**TO DO**
Give back the full data, retyped precisely.

::: DATA RECORDS

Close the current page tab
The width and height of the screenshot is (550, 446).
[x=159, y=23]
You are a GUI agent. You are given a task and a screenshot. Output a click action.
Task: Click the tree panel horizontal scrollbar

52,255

::::::

**EXERCISE SOLUTION**
Close the current page tab
The width and height of the screenshot is (550, 446).
[x=159, y=23]
You are a GUI agent. You are given a task and a screenshot. Output a click action.
Task: Click the tree panel horizontal scrollbar

52,255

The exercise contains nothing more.